How to complete this task -
From the listing below, copy only the lines from the line that contains "You are a computer-use" to the line that contains "Instruction: Open the", counting those two lines as part of the copy.

Source data -
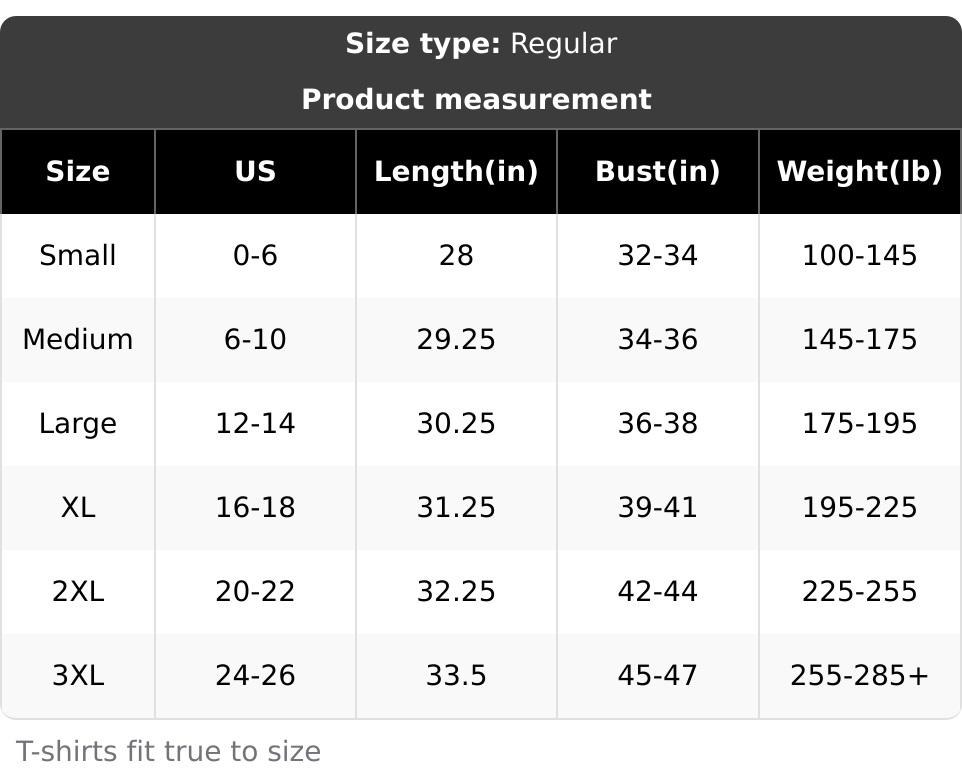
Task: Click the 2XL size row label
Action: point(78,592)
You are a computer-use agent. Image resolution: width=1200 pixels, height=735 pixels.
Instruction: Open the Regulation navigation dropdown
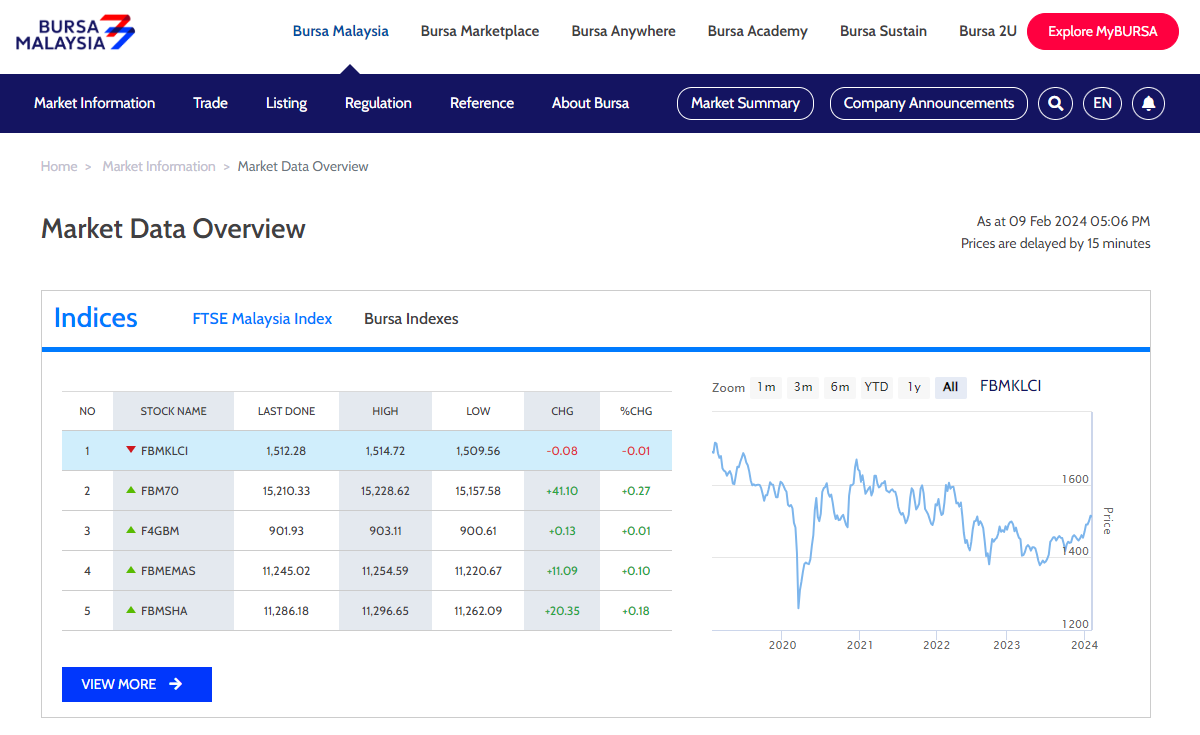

---

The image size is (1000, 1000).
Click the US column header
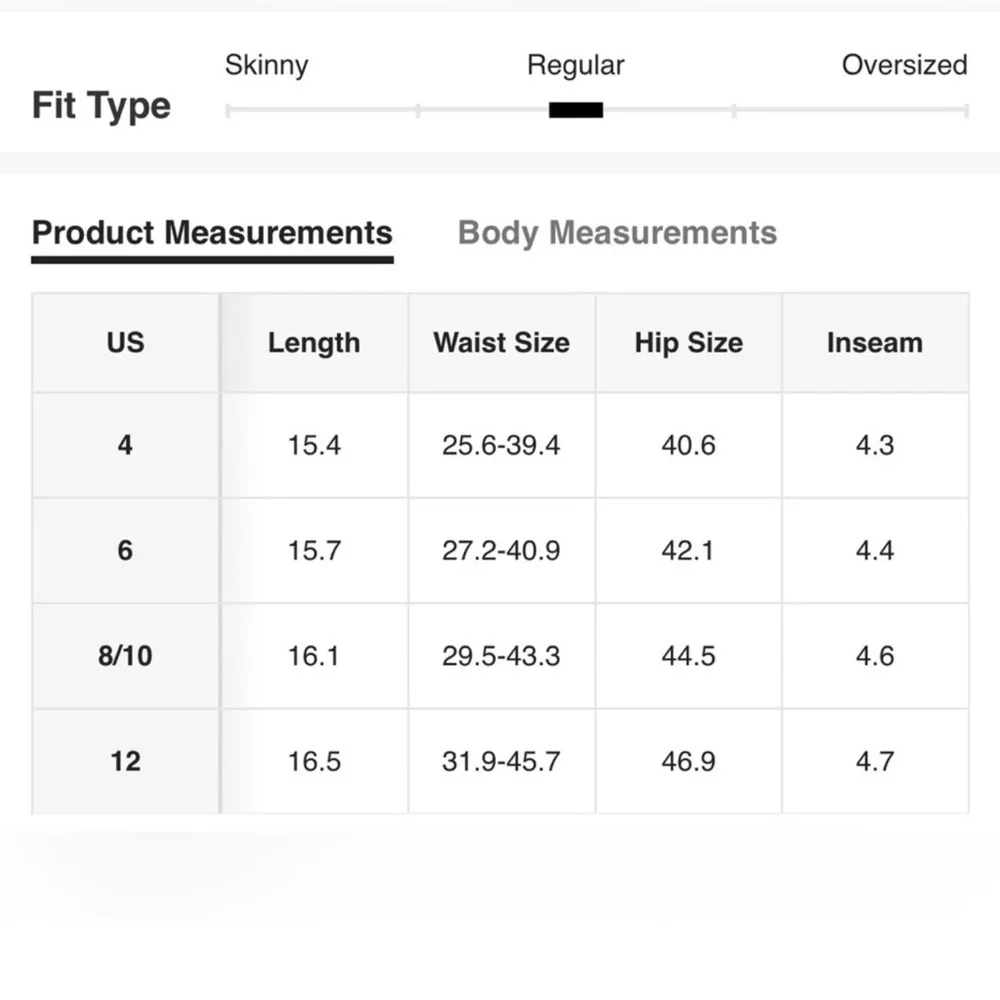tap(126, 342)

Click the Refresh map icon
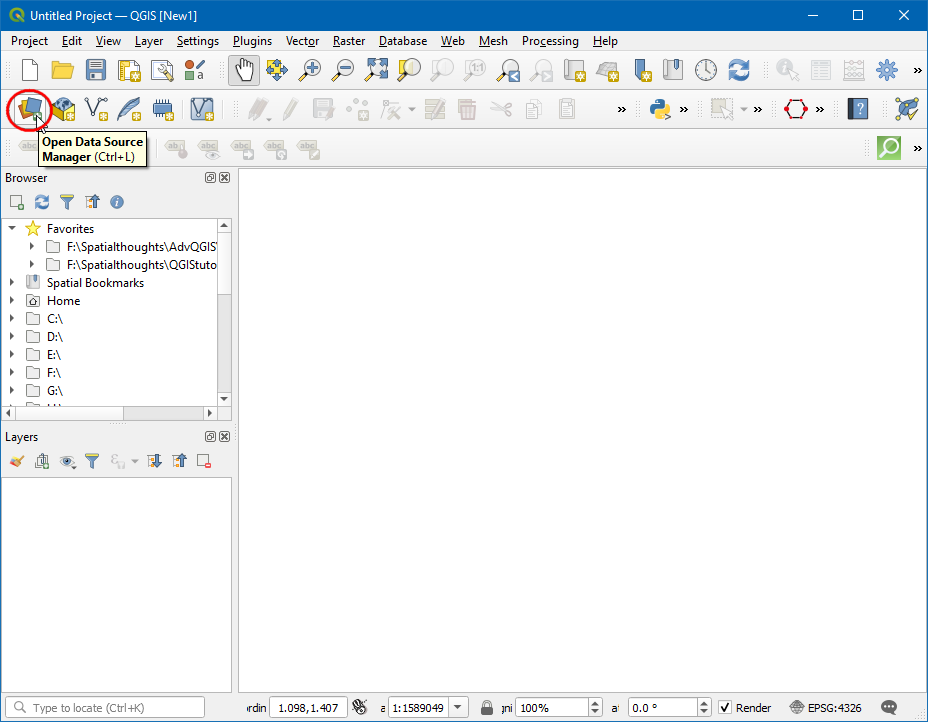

--

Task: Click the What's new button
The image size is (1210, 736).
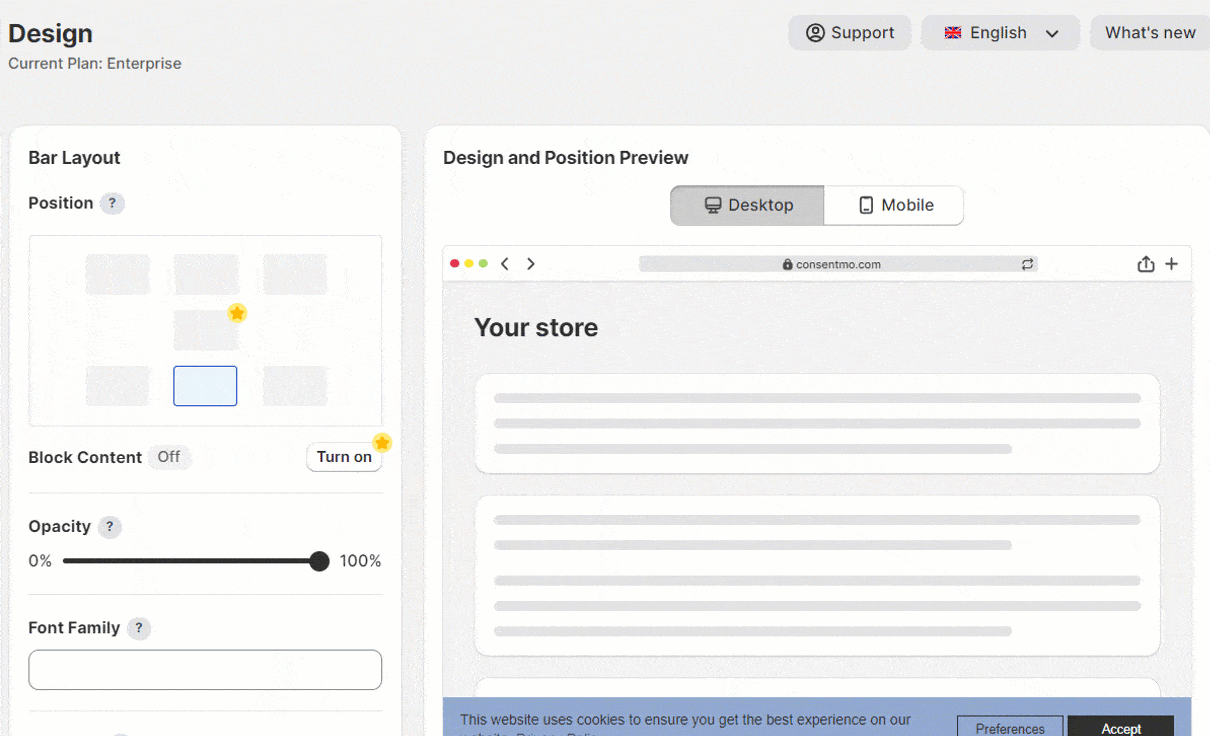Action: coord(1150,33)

Exercise output -
You are a computer-use agent. Image resolution: width=1200 pixels, height=735 pixels.
Instruction: Open the Regulation navigation dropdown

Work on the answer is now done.